L.G. Gill

Personal information
- Born: December 24, 1994 (age 31) Chesterfield County, Virginia, U.S.
- Listed height: 6 ft 8 in (2.03 m)
- Listed weight: 209 lb (95 kg)

Career information
- College: Duquesne (2013–2016); Maryland (2016–2017);
- Playing career: 2017–present
- Position: Forward

Career history
- 2017–2018: Greensboro Swarm
- 2018–2020: Iowa Wolves
- 2020–2021: Golden Eagle Ylli
- 2021–2022: Düzce Belediye
- 2023–2024: Apollon Limassol
- 2024: Soproni KC
- 2024–2025: Tokyo Hachioji Bee Trains
- 2025–2026: MZT Skopje

Career highlights
- Macedonian Cup winner (2026); Kosovo Superleague champion (2021); Liga Unike champion (2021);

= L.G. Gill =

American basketball player (born 1994)

Charles Allen Gill Jr. (born December 24, 1994) is an American professional basketball player who last played for MZT Skopje of the Macedonian League.

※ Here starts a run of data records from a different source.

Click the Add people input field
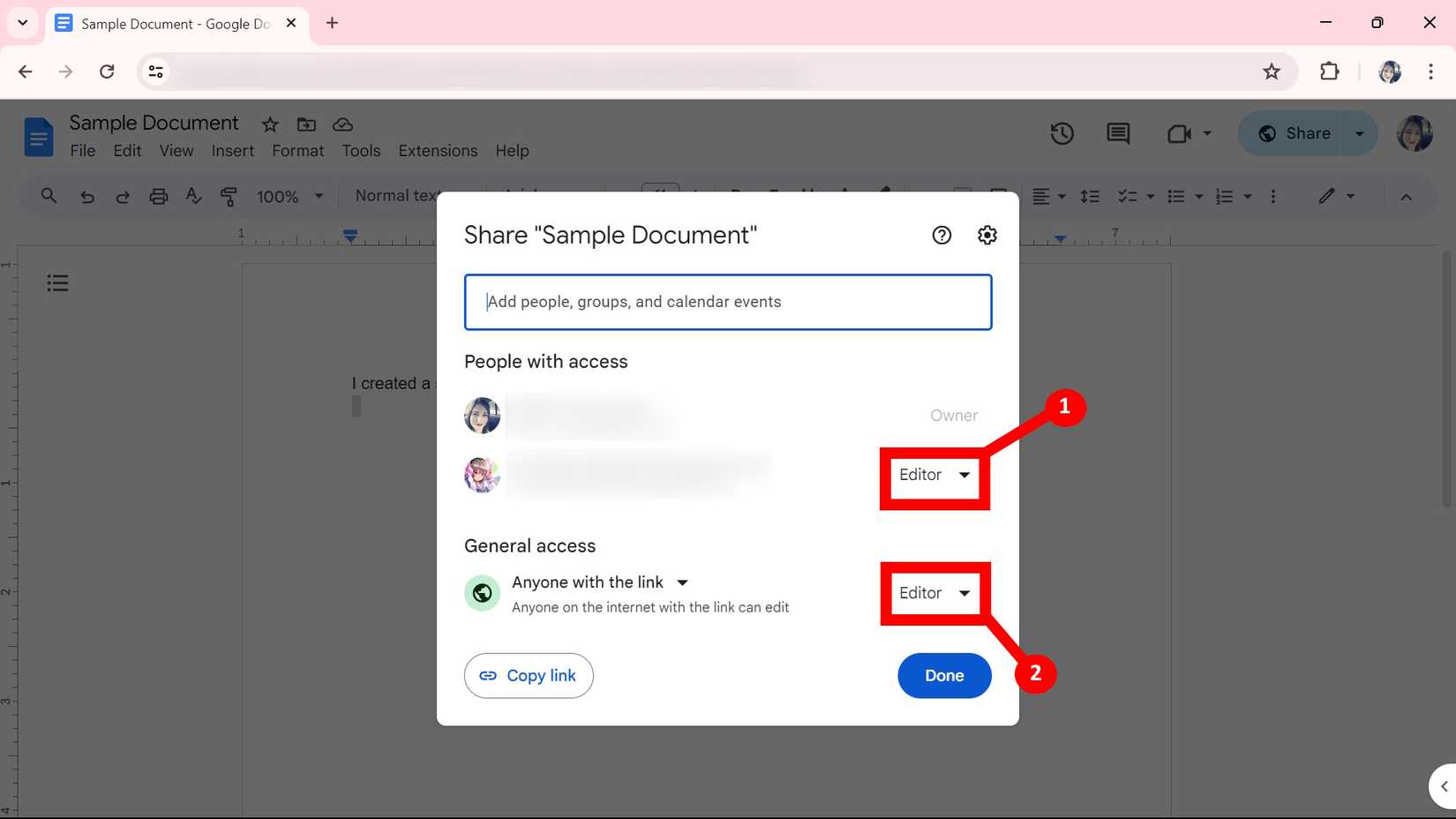 tap(727, 302)

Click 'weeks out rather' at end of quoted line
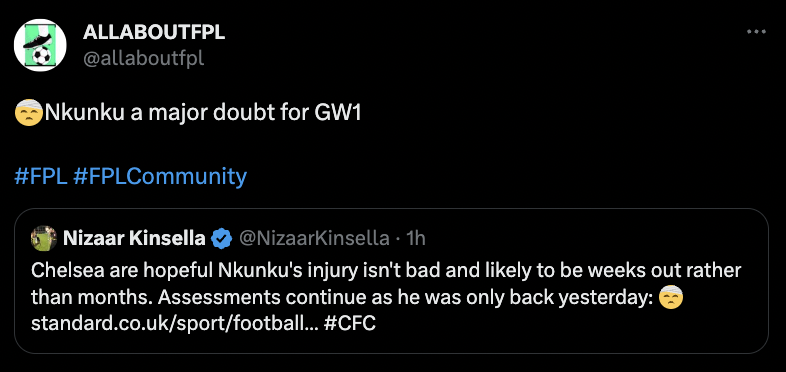[664, 271]
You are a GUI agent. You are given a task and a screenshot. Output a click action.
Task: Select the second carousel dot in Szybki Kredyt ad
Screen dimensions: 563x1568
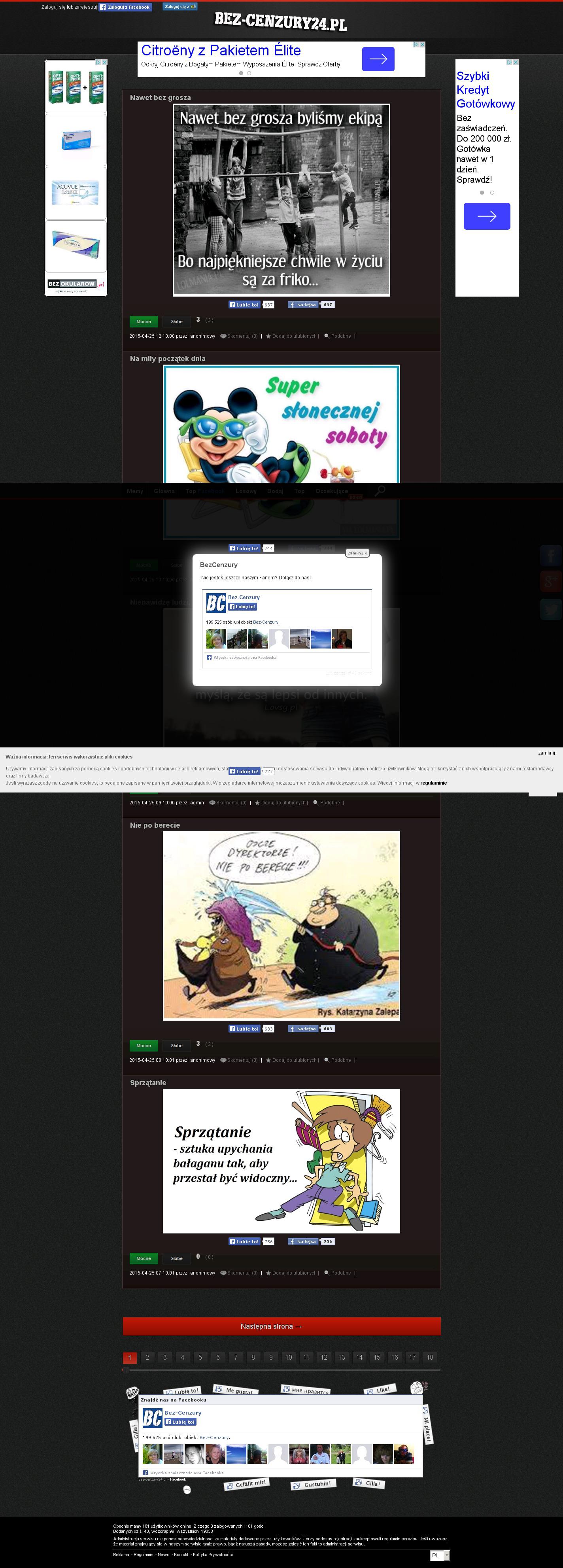click(492, 192)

He played college basketball at Duquesne from 2013 to 2016 and Maryland from 2016 to 2017.

==College career==
As a senior at Maryland in 2016-17, Gill averaged 3.5 points and 2.1 rebounds in 12.7 minutes in 33 appearances.

==Professional career==
On September 29, 2025, he signed with MZT Skopje from North Macedonia On October 3, 2025, he debuted for MZT Skopje against Madzari, scoring 22 points and sex rebounds.